Source material:
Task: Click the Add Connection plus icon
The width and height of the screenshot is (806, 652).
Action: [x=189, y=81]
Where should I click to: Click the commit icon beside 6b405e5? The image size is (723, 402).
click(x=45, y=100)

* * *

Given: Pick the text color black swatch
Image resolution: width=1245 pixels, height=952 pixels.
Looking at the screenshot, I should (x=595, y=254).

What the task requires:
Can you retype, word for word, the stretch of the entries from the line containing "Where should I" through the line containing "click(x=45, y=100)", keeping both of those lines?

Answer to the problem:
Where should I click to: Click the commit icon beside 6b405e5? The image size is (723, 402).
click(x=45, y=100)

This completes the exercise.